可是,青春这东西,真像是个华丽的漏斗。你眼睁睁看着那些鲜衣怒马的时光,哗啦啦地往下掉,怎么也接不住。

书里的人,走着走着,就散了。袁军穿上了警服,张海洋成了刑警,连最不羁的钟跃民,也去了大西北的黄土高原。那风沙吹过的苍凉啊,硬生生把那些轻飘飘的浪漫,打磨出了沉甸甸的重量。

最让人心疼的,是那些花儿一样的女孩子。周晓白,出身干部家庭,清冷得像一枝冬日里的白梅,偏偏一头栽进了钟跃民那汪深不见底的潭水里。她以为那是归宿,可钟跃民是一阵风啊,风怎么能被谁关在窗子里呢?还有秦岭,那个在大山里唱着信天游的女子,她的歌声,高亢、婉转,像是一把长了眼睛的刀子,直直地扎进人的心坎里。她懂钟跃民,懂他那无处安放的灵魂,可懂又怎样呢?两根平行的铁轨,再怎么相依相伴,也终归是到不了一个尽头。
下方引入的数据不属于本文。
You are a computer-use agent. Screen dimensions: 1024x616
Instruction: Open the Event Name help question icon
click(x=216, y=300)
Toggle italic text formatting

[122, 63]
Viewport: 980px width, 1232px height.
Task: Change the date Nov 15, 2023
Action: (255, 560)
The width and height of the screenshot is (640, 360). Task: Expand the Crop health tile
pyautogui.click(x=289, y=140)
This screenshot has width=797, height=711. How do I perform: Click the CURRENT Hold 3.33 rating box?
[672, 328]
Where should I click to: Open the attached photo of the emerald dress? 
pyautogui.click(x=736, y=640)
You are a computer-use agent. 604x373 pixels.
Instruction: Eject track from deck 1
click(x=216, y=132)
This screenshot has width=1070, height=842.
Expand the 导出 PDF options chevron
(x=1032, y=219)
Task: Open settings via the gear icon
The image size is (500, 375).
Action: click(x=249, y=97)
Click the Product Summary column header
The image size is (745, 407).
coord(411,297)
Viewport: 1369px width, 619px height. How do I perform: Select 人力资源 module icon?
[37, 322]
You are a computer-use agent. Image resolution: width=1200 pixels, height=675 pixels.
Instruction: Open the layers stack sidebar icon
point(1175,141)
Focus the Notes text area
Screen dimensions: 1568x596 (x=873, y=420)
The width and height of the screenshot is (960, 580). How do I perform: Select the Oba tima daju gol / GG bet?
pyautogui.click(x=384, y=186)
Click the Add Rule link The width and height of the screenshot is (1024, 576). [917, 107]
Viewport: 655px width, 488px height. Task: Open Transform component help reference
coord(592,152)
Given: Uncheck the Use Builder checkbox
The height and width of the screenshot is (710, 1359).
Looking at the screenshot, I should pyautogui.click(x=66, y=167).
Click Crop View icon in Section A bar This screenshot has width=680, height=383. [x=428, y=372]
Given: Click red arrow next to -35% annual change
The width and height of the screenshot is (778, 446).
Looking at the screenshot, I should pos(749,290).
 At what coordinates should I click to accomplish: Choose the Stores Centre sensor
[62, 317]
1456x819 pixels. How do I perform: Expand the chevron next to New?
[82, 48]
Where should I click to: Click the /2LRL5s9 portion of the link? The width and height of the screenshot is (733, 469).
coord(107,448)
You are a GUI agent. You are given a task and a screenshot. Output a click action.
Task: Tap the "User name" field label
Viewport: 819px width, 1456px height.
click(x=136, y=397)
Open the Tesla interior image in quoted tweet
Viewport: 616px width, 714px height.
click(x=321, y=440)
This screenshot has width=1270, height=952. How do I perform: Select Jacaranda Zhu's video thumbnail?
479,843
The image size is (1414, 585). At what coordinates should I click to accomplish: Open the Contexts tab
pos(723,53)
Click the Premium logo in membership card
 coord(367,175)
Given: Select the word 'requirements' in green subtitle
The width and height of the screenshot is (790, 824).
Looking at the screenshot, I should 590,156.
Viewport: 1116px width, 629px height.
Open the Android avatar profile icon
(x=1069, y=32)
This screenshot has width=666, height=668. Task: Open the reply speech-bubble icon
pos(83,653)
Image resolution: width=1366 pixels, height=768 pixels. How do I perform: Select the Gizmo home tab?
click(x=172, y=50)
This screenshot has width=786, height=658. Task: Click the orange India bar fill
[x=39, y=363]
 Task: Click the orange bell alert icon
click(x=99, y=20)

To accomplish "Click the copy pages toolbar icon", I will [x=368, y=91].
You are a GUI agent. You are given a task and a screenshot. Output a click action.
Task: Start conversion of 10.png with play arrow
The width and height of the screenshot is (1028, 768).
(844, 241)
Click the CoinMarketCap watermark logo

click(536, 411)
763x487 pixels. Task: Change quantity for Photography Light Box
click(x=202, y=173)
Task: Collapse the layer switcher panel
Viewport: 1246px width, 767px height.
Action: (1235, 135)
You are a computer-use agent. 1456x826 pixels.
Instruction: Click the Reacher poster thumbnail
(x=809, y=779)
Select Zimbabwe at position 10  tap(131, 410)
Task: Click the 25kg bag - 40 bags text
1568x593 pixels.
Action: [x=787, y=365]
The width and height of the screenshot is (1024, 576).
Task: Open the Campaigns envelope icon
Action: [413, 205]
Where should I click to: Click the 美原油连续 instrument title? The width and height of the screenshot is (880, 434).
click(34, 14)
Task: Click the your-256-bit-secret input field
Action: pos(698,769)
很多人不懂钟跃民,说他花心,说他不负责任。可我却在字里行间,摸到了他骨子里的孤独。他是在路上的人。别人都在忙着找一张安稳的床,他却只想看沿途的风景。他爱过晓白的纯真,也爱过秦岭的灵动,但他最爱的,永远是那种“未知”。就像他说要去可可西里,去那无人区,不过是想让这颗漂泊的心,在离天最近的地方,找个能听见自己心跳的地方。这,或许就是他独有的,带着血泪的浪漫吧。

生命是一趟单程的列车,有人喜欢坐在靠窗的位置,看固定的风景;有人却偏要在车厢里走来走去,哪怕跌倒,也要闻一闻不同站台的空气味道。

《血色浪漫》写的是一代人的颠沛流离,写透了我们父辈那些未曾说出口的激昂与叹息。光阴的手,总是温柔又残忍。它把那些荒唐的、热烈的、疼痛的过往,都揉碎了,酿成了一坛老酒。如今这酒端在我们面前,闻着是刺鼻的辛辣,喝下去,却有了回甘。

风吹过书页,纸页发出细碎的声响。我走到窗前,看着楼下那树开得正盛的樱花。它们不管不顾地开着,哪怕知道几天后就会化作春泥。也许,这就是浪漫吧——不问归途,不计代价,只为了在最好的年华里,痛痛快快地盛开过那么一回。

血色的浪漫,终究是落了幕。而我们的生活,还在慢吞吞、暖洋洋地继续着。且泡一杯清茶,敬那段远去的岁月,敬那些永远在路上的人。